Friday, February 6, 2009

Why can't this leave my mind?

Why can't this leave my mind?
Why can't this leave my brain?
Why can't this leave my thoughts?
Why do I tear up every time I think about it?
Why can't I just get past my fear?

I've heard so many things about blood tests. I've never been so afraid in my entire life. I haven't been so worried or scared, either. I don't even know how I'm going to make it through this appointment, on my first (of two) days off of school, this semester. If I could choose one thing to leave my life, I'd pick my fear of needles. Even thinking about the shot I got yesterday, makes me tremble, and get teary-eyed. I CANNOT stop thinking about this. I'm overreacting, I know it. I'm even annoying myself. I'm working myself up, for something that will be over with in less than five minutes. I could go on, and on about how terrified, and nervous I am. Honestly, I could write paragraphs (in detail) describing it. "It's just one needle", or "It's not even a big deal, you're such a baby". But really, I'm not. I'm sure you guys have fears too. And if you had to face your number one fear, I'm sure you'd be acting this way too.

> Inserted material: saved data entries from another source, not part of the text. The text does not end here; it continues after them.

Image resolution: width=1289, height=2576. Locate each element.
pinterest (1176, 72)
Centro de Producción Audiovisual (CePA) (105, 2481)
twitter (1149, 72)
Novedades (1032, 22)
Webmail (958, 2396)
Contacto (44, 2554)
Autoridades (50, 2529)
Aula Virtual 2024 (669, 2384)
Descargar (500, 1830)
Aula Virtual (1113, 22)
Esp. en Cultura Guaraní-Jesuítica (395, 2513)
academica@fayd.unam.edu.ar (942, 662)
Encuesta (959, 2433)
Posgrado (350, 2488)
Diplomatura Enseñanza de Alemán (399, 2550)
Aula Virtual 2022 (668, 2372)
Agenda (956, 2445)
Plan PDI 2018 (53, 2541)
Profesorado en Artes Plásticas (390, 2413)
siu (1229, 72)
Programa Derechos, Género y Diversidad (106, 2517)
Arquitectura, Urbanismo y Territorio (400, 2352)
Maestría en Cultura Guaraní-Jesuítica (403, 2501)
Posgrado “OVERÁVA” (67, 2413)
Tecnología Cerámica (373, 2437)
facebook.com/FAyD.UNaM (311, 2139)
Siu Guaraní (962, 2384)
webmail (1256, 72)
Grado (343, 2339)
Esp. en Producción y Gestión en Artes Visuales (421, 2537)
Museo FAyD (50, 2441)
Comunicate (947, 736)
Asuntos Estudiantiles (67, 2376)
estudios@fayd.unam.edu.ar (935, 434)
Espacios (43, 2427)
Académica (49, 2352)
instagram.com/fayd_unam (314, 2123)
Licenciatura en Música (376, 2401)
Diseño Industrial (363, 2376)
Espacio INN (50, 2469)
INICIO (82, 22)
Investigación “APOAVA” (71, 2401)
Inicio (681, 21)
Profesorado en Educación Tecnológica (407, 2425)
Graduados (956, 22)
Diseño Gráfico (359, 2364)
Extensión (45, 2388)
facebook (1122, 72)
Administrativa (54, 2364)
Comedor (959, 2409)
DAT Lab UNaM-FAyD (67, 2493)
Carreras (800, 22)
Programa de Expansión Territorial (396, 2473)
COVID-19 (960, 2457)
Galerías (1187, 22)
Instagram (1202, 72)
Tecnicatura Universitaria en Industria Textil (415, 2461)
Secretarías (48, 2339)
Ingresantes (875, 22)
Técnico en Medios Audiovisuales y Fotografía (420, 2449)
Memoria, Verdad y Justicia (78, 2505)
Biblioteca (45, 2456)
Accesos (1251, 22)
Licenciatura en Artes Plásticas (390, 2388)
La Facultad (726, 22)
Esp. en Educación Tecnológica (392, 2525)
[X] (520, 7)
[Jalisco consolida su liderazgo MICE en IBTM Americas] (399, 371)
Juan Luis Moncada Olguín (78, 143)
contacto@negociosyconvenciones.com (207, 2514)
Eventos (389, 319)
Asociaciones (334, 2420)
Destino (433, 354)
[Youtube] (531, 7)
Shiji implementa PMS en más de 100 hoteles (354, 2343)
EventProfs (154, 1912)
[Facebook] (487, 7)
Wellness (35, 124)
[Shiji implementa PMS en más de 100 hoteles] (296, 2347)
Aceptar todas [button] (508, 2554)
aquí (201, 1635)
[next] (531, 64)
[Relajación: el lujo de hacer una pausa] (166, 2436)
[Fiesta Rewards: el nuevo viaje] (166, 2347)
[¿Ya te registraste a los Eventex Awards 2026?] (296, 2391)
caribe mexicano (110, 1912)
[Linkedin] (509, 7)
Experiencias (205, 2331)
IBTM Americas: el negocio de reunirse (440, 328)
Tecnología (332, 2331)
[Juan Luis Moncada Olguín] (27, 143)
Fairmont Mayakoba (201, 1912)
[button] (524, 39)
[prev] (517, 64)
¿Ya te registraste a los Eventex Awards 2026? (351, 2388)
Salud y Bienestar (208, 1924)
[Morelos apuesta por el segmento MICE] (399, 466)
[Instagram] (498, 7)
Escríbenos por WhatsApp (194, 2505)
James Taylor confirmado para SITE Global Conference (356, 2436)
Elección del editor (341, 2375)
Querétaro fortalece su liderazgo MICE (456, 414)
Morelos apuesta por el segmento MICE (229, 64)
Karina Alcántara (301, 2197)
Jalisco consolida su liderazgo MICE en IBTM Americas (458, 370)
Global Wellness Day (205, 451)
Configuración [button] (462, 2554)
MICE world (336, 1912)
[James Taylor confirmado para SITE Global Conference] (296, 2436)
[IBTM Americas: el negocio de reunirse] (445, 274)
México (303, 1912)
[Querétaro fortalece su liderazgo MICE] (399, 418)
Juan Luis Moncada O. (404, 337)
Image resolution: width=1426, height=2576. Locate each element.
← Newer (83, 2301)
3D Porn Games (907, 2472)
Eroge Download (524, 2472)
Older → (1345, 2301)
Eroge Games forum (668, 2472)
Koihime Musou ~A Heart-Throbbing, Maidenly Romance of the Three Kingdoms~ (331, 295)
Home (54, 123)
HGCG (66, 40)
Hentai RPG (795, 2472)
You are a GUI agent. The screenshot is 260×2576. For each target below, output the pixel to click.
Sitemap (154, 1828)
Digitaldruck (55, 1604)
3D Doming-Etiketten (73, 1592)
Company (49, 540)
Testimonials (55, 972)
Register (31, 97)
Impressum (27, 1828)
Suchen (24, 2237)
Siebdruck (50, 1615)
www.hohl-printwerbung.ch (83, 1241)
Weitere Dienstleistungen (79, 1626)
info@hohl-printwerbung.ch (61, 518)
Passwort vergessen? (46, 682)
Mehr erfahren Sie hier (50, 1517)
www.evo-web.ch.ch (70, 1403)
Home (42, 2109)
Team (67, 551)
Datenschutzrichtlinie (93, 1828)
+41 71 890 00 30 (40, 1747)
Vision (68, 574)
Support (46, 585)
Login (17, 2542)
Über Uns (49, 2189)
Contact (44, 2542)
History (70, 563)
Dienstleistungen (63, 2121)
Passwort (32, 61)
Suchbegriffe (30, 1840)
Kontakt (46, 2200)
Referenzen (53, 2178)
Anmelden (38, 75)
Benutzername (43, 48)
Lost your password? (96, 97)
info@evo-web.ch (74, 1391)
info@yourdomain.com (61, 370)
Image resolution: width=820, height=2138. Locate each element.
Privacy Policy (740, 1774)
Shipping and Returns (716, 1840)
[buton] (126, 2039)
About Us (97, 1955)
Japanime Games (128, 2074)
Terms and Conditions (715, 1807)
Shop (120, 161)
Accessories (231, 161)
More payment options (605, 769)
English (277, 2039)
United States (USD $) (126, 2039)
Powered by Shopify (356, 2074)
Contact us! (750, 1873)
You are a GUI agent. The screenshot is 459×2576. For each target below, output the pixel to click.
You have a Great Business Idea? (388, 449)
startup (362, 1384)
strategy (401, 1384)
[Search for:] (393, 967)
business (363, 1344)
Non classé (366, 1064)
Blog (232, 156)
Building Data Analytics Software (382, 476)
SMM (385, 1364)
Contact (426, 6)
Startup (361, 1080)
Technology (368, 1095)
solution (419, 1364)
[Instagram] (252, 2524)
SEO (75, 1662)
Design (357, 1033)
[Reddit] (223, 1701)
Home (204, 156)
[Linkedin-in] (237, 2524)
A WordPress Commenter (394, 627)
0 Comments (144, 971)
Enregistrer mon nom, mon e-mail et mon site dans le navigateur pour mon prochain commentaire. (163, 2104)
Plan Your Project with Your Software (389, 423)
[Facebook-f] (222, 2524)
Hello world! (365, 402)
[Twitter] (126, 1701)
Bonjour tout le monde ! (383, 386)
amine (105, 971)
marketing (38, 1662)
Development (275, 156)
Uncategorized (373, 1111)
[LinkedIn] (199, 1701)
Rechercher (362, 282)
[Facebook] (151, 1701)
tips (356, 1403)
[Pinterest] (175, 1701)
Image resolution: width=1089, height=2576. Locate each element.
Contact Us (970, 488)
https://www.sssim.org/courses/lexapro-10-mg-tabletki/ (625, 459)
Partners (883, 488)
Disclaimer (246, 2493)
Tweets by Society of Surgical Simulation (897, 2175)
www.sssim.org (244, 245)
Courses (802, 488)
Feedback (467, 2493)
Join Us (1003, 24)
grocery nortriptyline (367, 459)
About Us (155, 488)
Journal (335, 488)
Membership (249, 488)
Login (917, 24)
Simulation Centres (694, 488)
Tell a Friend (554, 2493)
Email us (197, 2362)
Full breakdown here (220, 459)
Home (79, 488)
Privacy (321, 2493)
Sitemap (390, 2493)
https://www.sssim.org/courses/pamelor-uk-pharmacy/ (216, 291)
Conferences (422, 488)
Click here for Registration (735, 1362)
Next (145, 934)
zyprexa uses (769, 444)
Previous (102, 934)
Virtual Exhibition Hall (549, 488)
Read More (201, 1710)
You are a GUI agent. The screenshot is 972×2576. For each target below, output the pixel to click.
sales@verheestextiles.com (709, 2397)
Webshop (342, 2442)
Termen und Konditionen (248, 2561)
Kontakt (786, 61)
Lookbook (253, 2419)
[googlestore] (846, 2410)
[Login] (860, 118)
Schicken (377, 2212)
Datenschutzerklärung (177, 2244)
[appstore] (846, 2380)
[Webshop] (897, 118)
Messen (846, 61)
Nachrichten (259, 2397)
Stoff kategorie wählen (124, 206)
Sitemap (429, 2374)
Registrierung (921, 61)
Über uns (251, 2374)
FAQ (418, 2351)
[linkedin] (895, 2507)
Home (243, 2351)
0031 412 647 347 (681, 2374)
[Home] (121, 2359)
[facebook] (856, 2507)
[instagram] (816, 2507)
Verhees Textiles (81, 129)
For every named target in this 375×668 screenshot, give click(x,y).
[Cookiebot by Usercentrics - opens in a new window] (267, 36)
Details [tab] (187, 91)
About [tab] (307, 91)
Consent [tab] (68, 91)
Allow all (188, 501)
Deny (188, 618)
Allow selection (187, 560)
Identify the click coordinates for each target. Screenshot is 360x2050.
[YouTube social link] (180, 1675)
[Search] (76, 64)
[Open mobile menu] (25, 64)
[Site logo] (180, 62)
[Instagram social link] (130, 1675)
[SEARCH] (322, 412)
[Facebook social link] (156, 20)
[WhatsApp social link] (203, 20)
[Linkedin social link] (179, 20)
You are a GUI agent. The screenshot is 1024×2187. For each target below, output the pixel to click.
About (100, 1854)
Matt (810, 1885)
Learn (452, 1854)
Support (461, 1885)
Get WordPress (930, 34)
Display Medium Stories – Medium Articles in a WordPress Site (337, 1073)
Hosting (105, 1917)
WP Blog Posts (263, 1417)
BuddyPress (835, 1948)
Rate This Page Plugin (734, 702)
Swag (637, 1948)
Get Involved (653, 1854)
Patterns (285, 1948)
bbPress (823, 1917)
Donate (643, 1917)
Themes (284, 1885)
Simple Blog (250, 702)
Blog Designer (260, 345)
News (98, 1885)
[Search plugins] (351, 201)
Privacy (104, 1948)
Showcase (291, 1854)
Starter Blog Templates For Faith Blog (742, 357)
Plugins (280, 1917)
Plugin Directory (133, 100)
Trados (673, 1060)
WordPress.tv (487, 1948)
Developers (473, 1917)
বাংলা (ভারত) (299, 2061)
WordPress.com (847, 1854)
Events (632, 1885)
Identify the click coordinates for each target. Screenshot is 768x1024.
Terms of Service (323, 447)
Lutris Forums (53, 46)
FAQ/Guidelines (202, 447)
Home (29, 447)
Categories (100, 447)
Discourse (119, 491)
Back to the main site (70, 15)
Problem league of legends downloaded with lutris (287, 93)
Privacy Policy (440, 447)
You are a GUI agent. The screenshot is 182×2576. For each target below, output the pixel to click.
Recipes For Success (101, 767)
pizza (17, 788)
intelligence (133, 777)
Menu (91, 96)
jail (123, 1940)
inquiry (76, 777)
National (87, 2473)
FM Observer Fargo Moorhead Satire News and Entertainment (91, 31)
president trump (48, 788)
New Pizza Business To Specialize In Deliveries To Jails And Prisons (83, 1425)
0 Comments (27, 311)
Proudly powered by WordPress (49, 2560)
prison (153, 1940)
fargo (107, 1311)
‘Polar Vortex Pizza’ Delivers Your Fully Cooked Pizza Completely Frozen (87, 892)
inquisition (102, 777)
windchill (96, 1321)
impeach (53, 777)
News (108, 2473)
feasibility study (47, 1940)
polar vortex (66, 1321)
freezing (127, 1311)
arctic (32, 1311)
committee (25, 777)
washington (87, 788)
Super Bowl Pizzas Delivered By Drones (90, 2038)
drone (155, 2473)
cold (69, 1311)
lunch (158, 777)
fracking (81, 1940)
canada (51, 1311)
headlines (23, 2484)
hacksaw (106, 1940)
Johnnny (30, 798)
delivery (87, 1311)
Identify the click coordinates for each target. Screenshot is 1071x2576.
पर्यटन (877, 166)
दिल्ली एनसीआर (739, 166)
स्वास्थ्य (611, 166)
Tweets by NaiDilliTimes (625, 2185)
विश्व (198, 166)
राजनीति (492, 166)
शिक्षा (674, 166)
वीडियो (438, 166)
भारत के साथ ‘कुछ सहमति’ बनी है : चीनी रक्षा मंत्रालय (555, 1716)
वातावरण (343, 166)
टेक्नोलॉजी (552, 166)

I guess there's a first for everything, and my first blood test is on President's Day. Thanks Mom for scheduling the worst day of my life, knowing how hysterical I'll be on that day. I'd rather have ANYTHING than this. Anything...

1 comment:

lyssa said...

if it makes you feel better, i'm having a blood test on the 16th too! i can't believe you've never had one though, you lucky duck. i have to have them once a month :[ they suck, but like, if you'd be more comfortable sitting down, TELL THE NURSE. they're always really understanding, because most people aren't thrilled about getting their blood drawn. you will be fine though, i promise :]
i honestly hate having it done more than anything in the world, but i have to. if you have to bring your ipod to listen to music, then do that. or have the nurse talk to you, just try not to think about what is happening. and DONT LOOK. it freaks me out to look haha.